Parameter 0-72h	Growth rate		Yield
	Initial measured (microg/L)	Loading rate (mg/L)	Initial measured (microg/L)	Loading rate (mg/L)
EC10	> 6.41	> 100	> 6.41	> 100
EC20	> 6.41	> 100	> 6.41	> 100
EC50	> 6.41	> 100	> 6.41	> 100
NOEC	> 6.41	> 100	> 6.41	> 100
LOEC	> 6.41	> 100	> 6.41	> 100

Validity Criteria:
The validity criteria for increase of biomass, mean coefficient of variation of the daily growth rates and coefficient of variation of the average specific growth rates were fulfilled for the control.

Description of key information

The impact of the test item SCENTAURUS JUICY on the growth of the freshwater green algal species Pseudokirchneriella subcapitata was investigated in a 72-hour static test according to the OECD Guideline 201 (2006, corrected 2011) and the Commission Regulation (EU) No. 2016/266, C.3.

The test item had no significant inhibitory effect on the growth rate μ and yield Y of the algae after the test period of 72 hours at the initially measured test item concentration of 6.41 μg/L.

Therefore, the NOEC for yield and growth rate was determined to be at the initially measured test item concentration of 6.41 μg/L, 100 mg/L loading rate and equivalent to the water saturation concentration. The EC values were determined to be higher than 6.41 μg/L, 100 mg/L loading rate.

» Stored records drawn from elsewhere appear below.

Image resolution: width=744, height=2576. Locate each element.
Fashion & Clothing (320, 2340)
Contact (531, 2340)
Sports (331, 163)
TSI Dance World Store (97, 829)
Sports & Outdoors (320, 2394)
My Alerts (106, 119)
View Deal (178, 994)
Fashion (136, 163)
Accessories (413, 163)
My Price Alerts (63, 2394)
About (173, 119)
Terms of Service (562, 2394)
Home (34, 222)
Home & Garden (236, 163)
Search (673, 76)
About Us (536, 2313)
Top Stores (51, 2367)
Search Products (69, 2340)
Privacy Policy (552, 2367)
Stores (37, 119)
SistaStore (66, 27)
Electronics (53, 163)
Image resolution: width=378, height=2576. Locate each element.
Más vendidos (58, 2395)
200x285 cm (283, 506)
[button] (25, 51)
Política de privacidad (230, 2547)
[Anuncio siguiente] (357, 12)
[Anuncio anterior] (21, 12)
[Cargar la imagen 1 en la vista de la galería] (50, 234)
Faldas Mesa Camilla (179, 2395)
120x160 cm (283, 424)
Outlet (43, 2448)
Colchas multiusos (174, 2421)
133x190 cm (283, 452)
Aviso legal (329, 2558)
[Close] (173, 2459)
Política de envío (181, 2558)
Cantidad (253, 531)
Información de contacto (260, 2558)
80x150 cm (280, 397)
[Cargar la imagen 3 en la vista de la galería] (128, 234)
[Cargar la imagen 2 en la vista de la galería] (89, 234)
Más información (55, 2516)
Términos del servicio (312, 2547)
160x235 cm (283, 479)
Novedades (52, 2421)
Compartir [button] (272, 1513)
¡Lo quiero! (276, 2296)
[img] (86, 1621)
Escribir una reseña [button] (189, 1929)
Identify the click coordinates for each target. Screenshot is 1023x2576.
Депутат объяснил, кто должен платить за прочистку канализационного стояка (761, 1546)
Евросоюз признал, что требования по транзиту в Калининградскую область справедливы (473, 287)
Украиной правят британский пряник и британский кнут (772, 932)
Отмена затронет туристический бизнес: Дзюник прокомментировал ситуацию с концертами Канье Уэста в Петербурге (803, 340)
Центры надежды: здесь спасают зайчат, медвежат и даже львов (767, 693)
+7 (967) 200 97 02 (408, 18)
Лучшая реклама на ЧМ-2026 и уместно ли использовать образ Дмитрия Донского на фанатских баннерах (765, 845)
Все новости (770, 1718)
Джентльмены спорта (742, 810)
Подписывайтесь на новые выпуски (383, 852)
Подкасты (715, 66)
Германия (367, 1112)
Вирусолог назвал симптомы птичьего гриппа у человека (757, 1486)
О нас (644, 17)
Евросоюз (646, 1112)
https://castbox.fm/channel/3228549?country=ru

Key value for chemical safety assessment

Additional information

The preferred observational end point in the algal growth inhibition test is growth rate because it is not dependent on the test design (ECHA guidance Chapter R.7b v2.0, OECD 201 Guideline). The EU CLP regulation (No 1272/2008 and its adaption 286/2011) also states that classification should be based on the ErC50. The preferred observational endpoint in long-term studies is the EC10 value because it is derived from the dose response curve. In contrast the NOEC strongly depends on the experiment design (e.g. the concentrations used in the test).

According to the EU CLP regulation (No 1272/2008 and its adaption 286/2011), Scentaurus Juicy doesn't need to be classified as Hazardous to the Aquatic Environment Acute 1 classification (Acute results greater than the aqueous saturation concentration of the test item).